Comment by GianFabien

Comment by GianFabien 15 hours ago

5 replies

I think Deno's management have been somewhat distracted by their ongoing lawsuits with Oracle over the release of the Javascript trademark.

I started out with Deno and when I discovered Bun, I pivoted. Personally I don't need the NodeJS/NPM compatability. Wish there was a Bun-lite which was freed of the backward compatability.

pjmlp 5 hours ago

In regards to Deno, to me that means their business is not really flying and they need this kind of distractions instead.

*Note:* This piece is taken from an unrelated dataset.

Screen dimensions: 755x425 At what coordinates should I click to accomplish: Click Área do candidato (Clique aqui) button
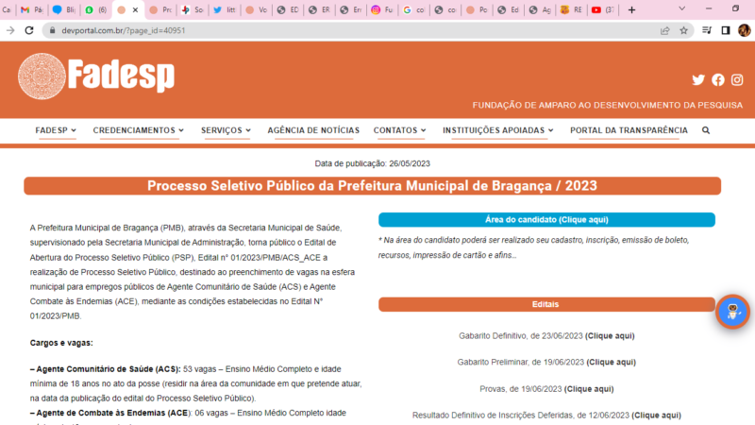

Amount of people at big corps that care about their lawsuit, and would switch their IT guidelines from node to Deno due to such heroic efforts?

Zero.

carefulfungi 13 hours ago

Ironically, this was early Deno - but then adoption required backwards compatibility.

pier25 15 hours ago

I'm in a similar position.

I use Hono, Zod, and Drizzle which AFAIK don't need Node compat.

IIRC I've only used Node compat once to delete a folder recursively with rm.

Zambyte 13 hours ago

What do you dislike about having node compatibility?

  • GianFabien 7 hours ago

    The bloat. I prefer lean designs with plug-in modules for additional functionality. Not only do unused sub-systems take up memory, but they also increase the potential attack surface.